T mulls late-night service bid from Bridj

- By MATT STOUT — matthew.stout@bostonhera­ld.com

MBTA board members are mulling a $1.5 million proposal from Bostonbase­d Bridj to run late-night service, an oft-failed venture the T has twice shut down because of escalating costs.

The bid from Bridj, a fledgling private bus company, is among the first the MBTA received under a new program it created to spur unsolicite­d proposals. Another proposal presented yesterday would outsource the T’s call center and cut as many as 27 union positions.

The Fiscal Management and Control Board is holding off any action on the Bridj proposal, waiting to see the results of a survey it’s conducting with a nonprofit and the City of Boston that could detail what T riders are looking for from a late-night service option.

“I think we need to be a much more thoughtful about how we’re doing this. It just feels like we’re rushing into something,” board chair Joseph Aiello said. “I don’t think we do something like this without it being a competitio­n about ideas, a competitio­n about costs, a competitio­n about customer service and thinking about fare structure.”

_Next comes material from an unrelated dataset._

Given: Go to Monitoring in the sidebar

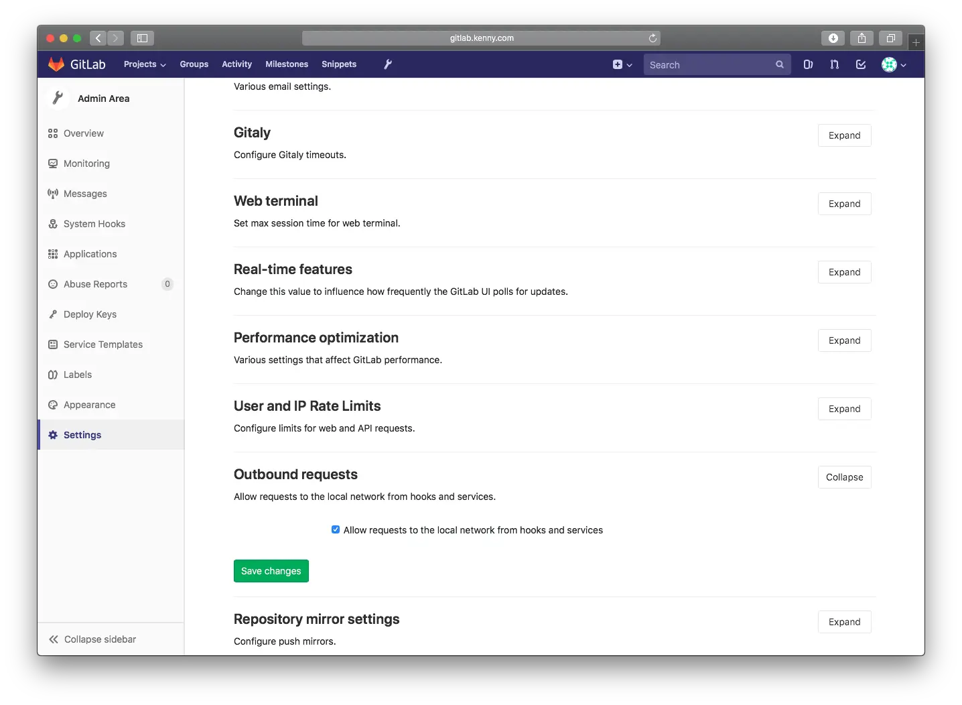Looking at the screenshot, I should pyautogui.click(x=86, y=164).
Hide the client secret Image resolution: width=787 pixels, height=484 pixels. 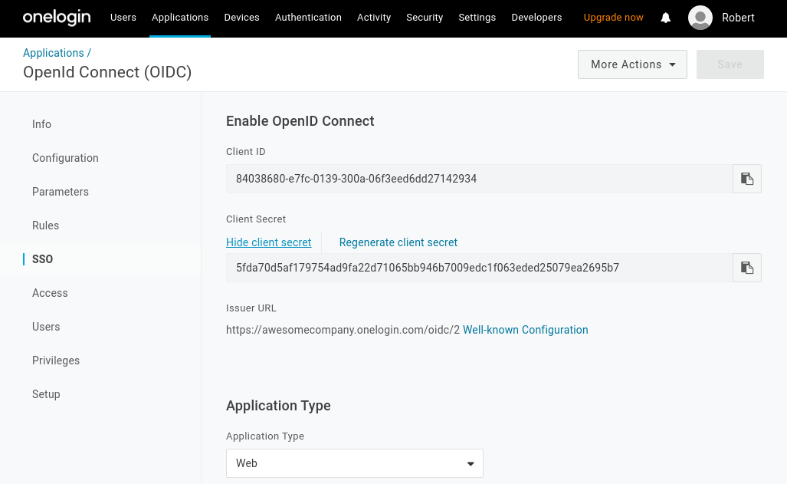[x=269, y=242]
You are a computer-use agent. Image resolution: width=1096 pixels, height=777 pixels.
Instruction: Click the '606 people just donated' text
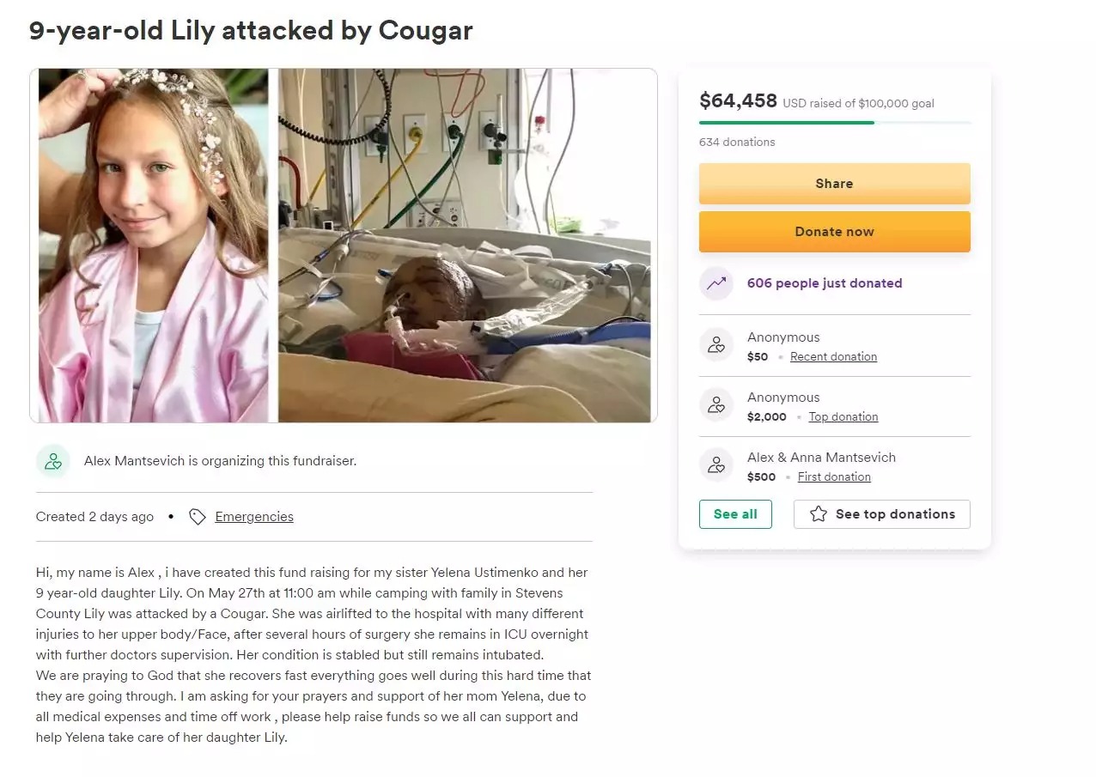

The MBTA shuttered the first “Night Owl” service in 2005 after four years. It then launched another attempt in 2014 to initially extend hours from 12:30 a.m. to 2:30 a.m. on weekends, but faced with a $14 million annual price tag and flagging popularity, T officials shut it down earlier this year.

Bridj’s proposal, submitted last week, calls for 10 buses for five hours a night at $85 an hour per bus, for an estimated annual cost of $1.55 million. The T would collect revenue from the fares.

Board member Monica Tibbits-Nutt said the board would have to settle on what to actually charge, but said the set-up would allow the T to learn “who these riders are and what kind of services they need.”

The T also got an unsolicite­d bid from a company offering to outsource the agency’s call center, where 27 union members currently work.

Brian Shortsleev­e, the T’s acting general manager, said the bid from Ameridial, as structured, could save the MBTA $1.8 million a year by switching the center, which took 360,000 calls last year, to a pay-per-call approach, at a rate of $2 to $2.70 per call.